Next posting I'll address technique a bit for soldering and unsoldering components.


----------



## Doug S (Jan 27, 2007)

*SMT Soldering Technique. *  

*Desoldering*  

Make your work area free of clutter. These components are small and hard to find when they decide to jump out of your tweezers. Then you will discover that the cookie crumbs and other debris on your work table look like SMT components. What I do is tape down plain, white paper within a foot of my work area in every direction. It makes those wayward components a lot easier to find.
I like to first remove the excess solder from the leads and pads with solder wick before removing the component. To use solder wick, lay the end of the wick over the area to be cleaned of solder and then press against the top of the wick with your soldering tool. Use the tip in a manner that maximizes the area of the tip in contact with the wick to maximize heat transfer. Once the wick and underlying solder are hot enough, the solder will be drawn into the wick.

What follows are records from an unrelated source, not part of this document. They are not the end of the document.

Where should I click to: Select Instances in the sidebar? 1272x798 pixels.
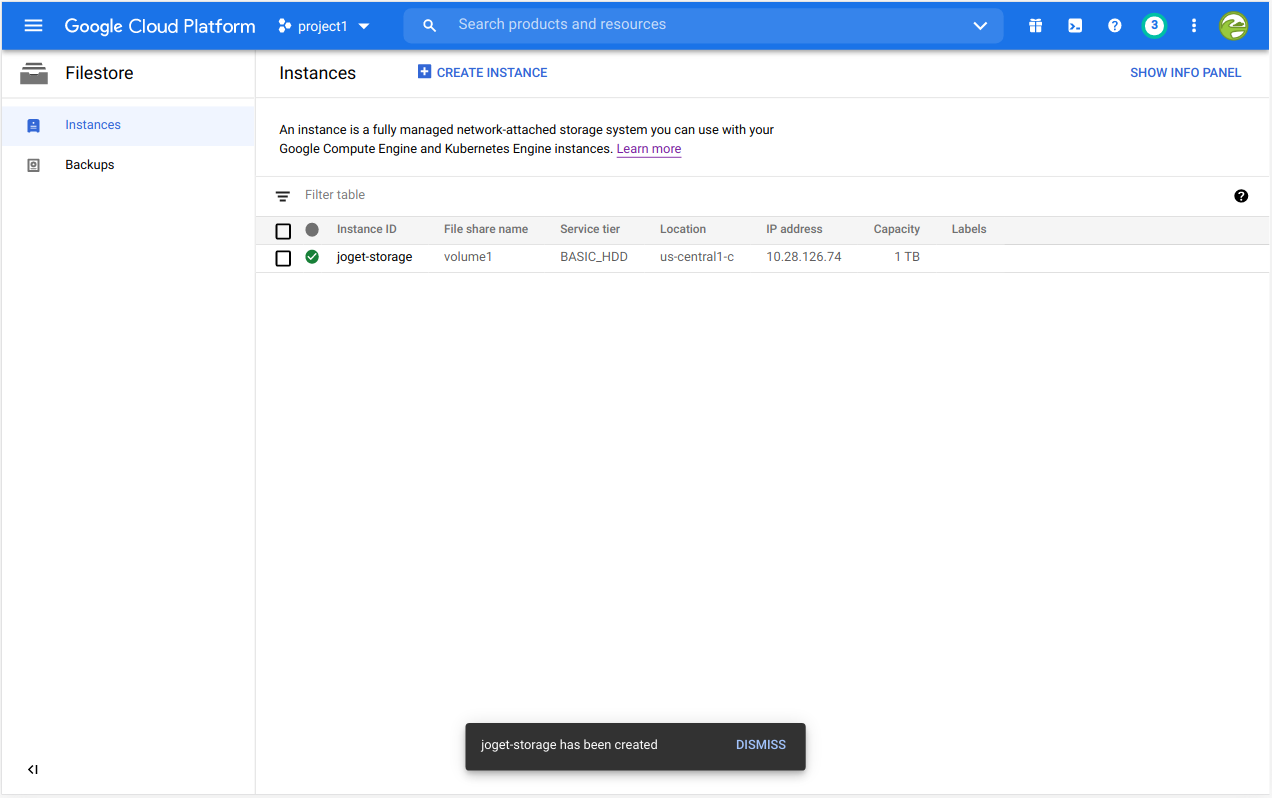click(x=93, y=125)
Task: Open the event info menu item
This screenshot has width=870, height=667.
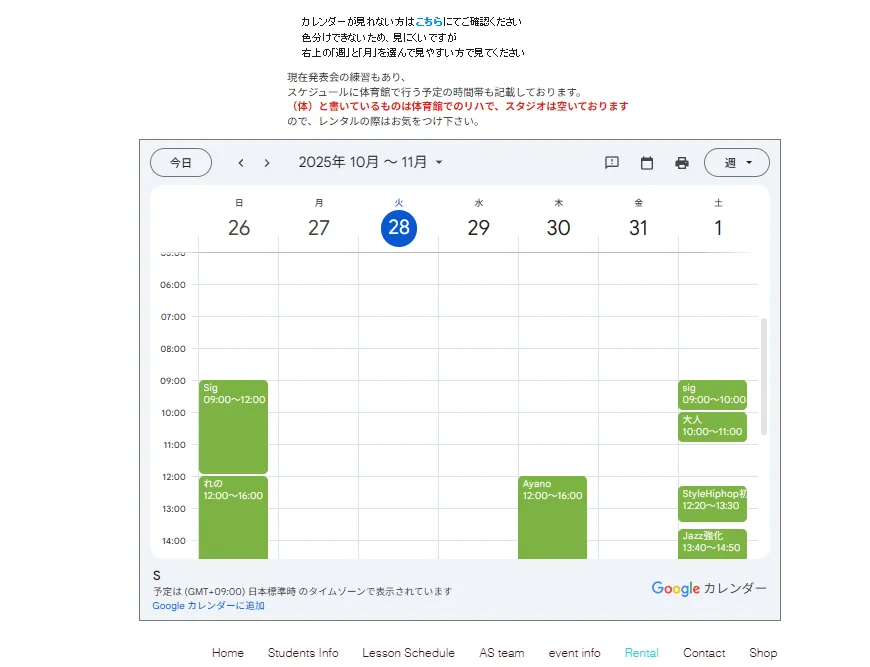Action: (574, 653)
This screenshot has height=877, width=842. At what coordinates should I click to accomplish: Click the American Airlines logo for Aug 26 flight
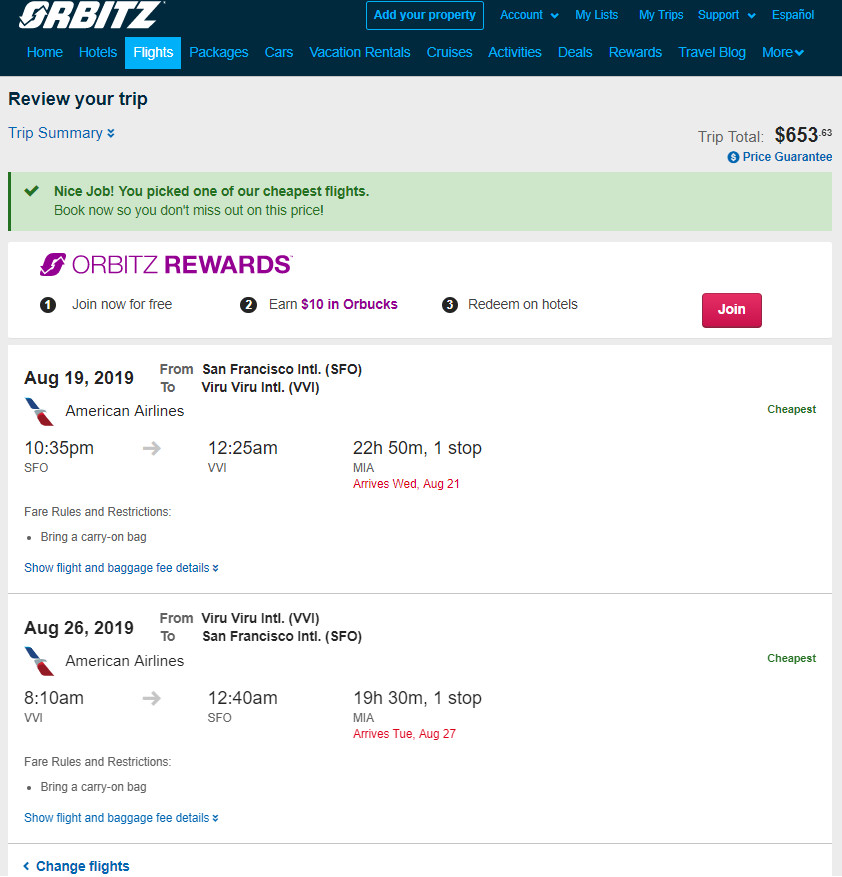pos(39,661)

The solder wick being made of fine copper braid can soak up a lot of heat. If the heat delivery capability of you setup is marginal, it may help to first wet the tip with a bit of solder to aid in heat transfer. You will need to trim off the end of the wick often to remove the portion that is saturated with solder. Removing two terminal components that you do not intend to reuse, you can heat one terminal until the solder on both terminals has melted. At this point you can either push the component off of its pads or pick it up with tweezers. With a three leaded component such as the Q2 transistor, slide the blade of a scalpel under a corner on the side with only one lead, heat the associated pad until the remaining solder on the pad and component lead melt and then lift that side of the component slightly. Repeat on the other side which has the two leads. 
A component such as the inductor on the backside of the Dorcy board seen here: 




can be more difficult. The easy way is to have one of those tweezer type handpieces with two heated tips. Assuming that you don't have the fancy stuff, just use whatever tip you have that is large enough to heat both pads at once. In this case there is nothing to be gained by using solder wick first. 
BTW, the inductor does not need to be removed for these particular mods unless you optionally choose to change it which I only suggest if you are really going to jack up the power level by reducing R2 a lot [think NiMh or L92 applications]. 
After removing all the components that need removing, you may optionally clean up the pads with further use of solder wick. This is mostly cosmetic but it will also permit the replaced and added components to sit more flushly on the pads giving the apperarance of better workmanship. Before adding components I usually clean of the excess flux residues with a toothbrush and heated 91% Isopropyl alcohol. This is optional. Dry with a hair dryer or a few minutes in a warm oven. 

*Board Prep*
Cutting the existing copper traces is done with scalpel or similar tool. Deeply incise the copper with two parallel cuts about 0.01-0.03'' apart and pry out the strip of copper between with the blade of the scalpel. To remove an area of solder mask, lightly incise the margin of the area to be stripped of mask then scrape the area with the blade of the scalpel.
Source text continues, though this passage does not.